__Work request__.
Exactly as they appear, set down all of the records.

__Dataset entries__.
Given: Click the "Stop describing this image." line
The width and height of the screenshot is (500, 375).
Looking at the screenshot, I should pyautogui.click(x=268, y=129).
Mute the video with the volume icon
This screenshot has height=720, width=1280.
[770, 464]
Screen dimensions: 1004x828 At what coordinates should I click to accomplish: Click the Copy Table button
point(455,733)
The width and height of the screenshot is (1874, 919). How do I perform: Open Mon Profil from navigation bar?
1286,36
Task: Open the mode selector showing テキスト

__Response to this task__.
Given: Click the "Stop describing this image." line
The width and height of the screenshot is (500, 375).
Looking at the screenshot, I should pyautogui.click(x=268, y=129).
Mute the video with the volume icon
This screenshot has height=720, width=1280.
[770, 464]
Screen dimensions: 1004x828 At what coordinates should I click to accomplish: Click the Copy Table button
point(455,733)
The width and height of the screenshot is (1874, 919). How do I perform: Open Mon Profil from navigation bar?
1286,36
Task: Open the mode selector showing テキスト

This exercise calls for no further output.